Based on Shakespeare’s comedy of the same name, John Cranko’s The Taming of the Shrew was created for Stuttgart Ballet in 1969 and first seen in Australia in 1974, featuring Marcia Haydée and Richard Cragun as Kate and Petruchio. The Australian Ballet also performed it in 1986 and the West Australian Ballet first performed it in 2008.

Set in Renaissance Italy, the music was arranged and orchestrated by Kurt-Heinz Stolze from manuscripts of sonatas by Baroque composer Domenico Scarlatti.

On opening night, an energetically played overture from the WA Symphony Orchestra, conducted by Myron Romanul, set the musical tone and the curtain rose to reveal an evening street scene outside the Padua house of wealthy Baptista (Milos Mutavdzic), father of the “shrew” Kate and her younger sister Bianca.
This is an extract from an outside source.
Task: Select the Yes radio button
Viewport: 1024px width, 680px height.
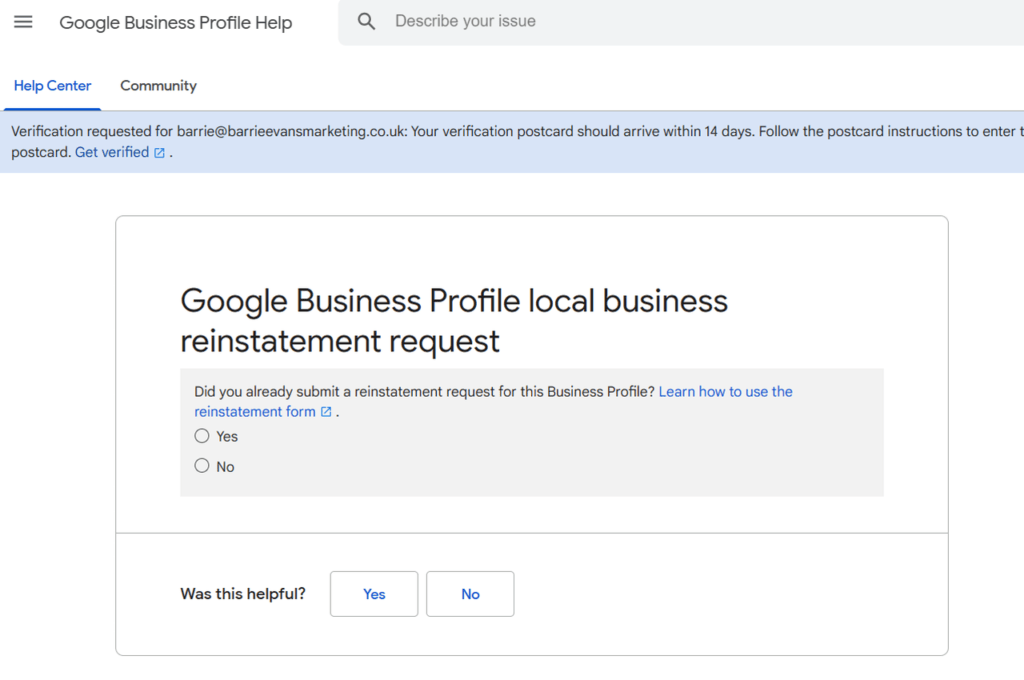Action: point(201,436)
It soon becomes apparent that Shakespeare’s witty dialogue and narrative subtleties are to be conveyed in idiosyncratic movement and dance forms and played in a broad, almost pantomime-like style. The foppish Hortensio (an attractive, elastic Yann Laine), the elderly roué Gremio (a scene-stealing Andre Santos) and the student Lucentio (an elegant Daryl Brandwood) woo Bianca (a sweet, neat and petite Sarah Sutcliffe) and entertain the audience with their antics. The suitors band together to find a husband for Kate as Bianca cannot be married before her older sister. They persuade a drunken Petruchio (guest artist Filip Barankiewicz) to court her.
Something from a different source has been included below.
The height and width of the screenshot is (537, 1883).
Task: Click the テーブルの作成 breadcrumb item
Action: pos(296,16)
Kate’s (performed by Jayne Smeulders) frenzied first entrance interrupts the wooing as Smeulders throws herself into jumps, turns, foot stamping and flailing. Petruchio appears undeterred. Long-limbed Barankiewicz seemed a little cramped for space on His Majesty’s Theatre stage but his rakish grin and brilliant leaping win Kate over and, despite being manhandled, kissed and teased in the first of three lengthy pas de deux, she surprisingly stops resisting and agrees to be married to him.   
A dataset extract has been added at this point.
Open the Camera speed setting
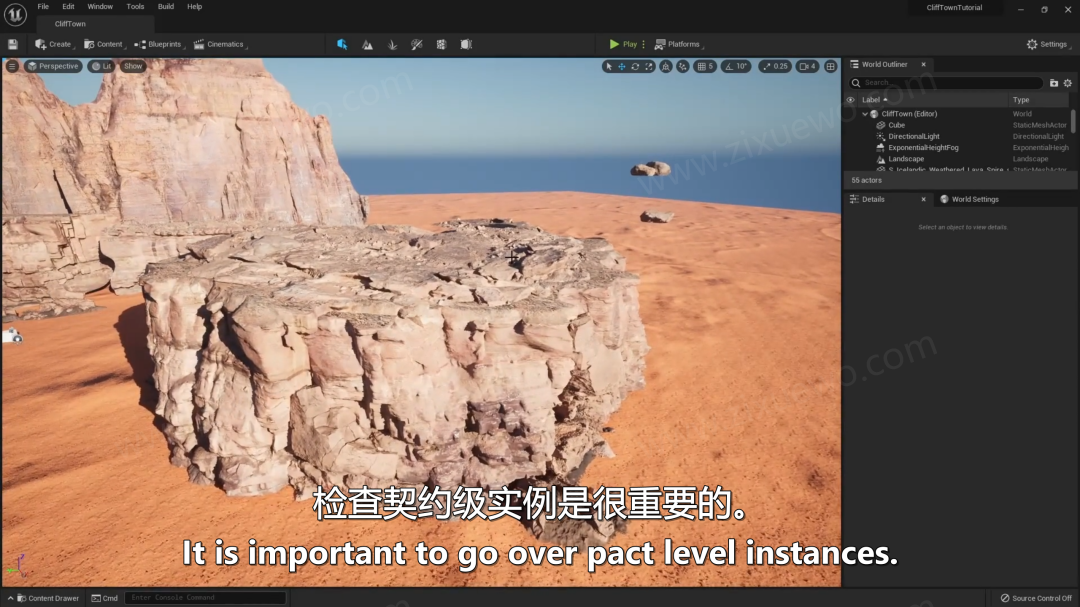Viewport: 1080px width, 607px height. pos(807,66)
Kate and Petruchio’s wedding becomes a fiasco with some very odd behaviour by Petruchio and is played out as broad farce and with much hilarity. And while the rather dissonant musical score effectively reflected Kate’s shrewishness and the discord of Kate and Petruchio’s courtship, it doesn’ always serve the dynamics of the action. Barankiewicz’s triple tours notwithstanding, the lack of subtlety in some of the staging begins to grate.

Act 2 begins with Kate and Petruchio journeying on horseback to Petruchio’s house. Smeulders performs some very funny, almost gymnastic feats around the steed before she is subjected to further harsh treatment by her husband, portrayed in comic style. They perform a second lengthy and confrontational duet with deceptive ease, ending in Kate’s total capitulation.

Bianca chooses Lucentio and the unfortunate Hortensio and Gremio are flattered (and later tricked into marriage) by two street girls (Brooke Widdison-Jacobs and Jennifer Provins) who, it must be said, danced assuredly but in characterisation bore a strong resemblance to the two step-sisters from Cinderella performed earlier in the year.

Bianca and Lucentio celebrate their own wedding and Sutcliffe and Brandwood are beautifully matched in their lyrical pas de deux. The ensemble dances, while not technically demanding, were all performed with great precision and in a lively, engaging style by the company augmented by students from the WA Academy of Performing Arts.

Kate and Petruchio’s final rapturous pas de deux and its incredibly challenging partnering becomes a meeting of hearts, minds and bodies. This is about “love” rather than “taming”, and love, it is suggested, has tamed them both. Smeulders is an excellent performer with a strong stage presence, a pliant upper body, secure turns and great elevation. She makes an admirable Kate. She and Barankiewicz, a first-class dancer and a skilful partner, work well together, with consistently clean lifts and a visible rapport.

Cranko’s Shrew is beginning to show her age but the audience on opening night received it enthusiastically, love was in the air, and in the Bard’s own words: “All’s Well that Ends Well.” 

- MARGARET MERCER

'The Taming of the Shrew' runs till September 24.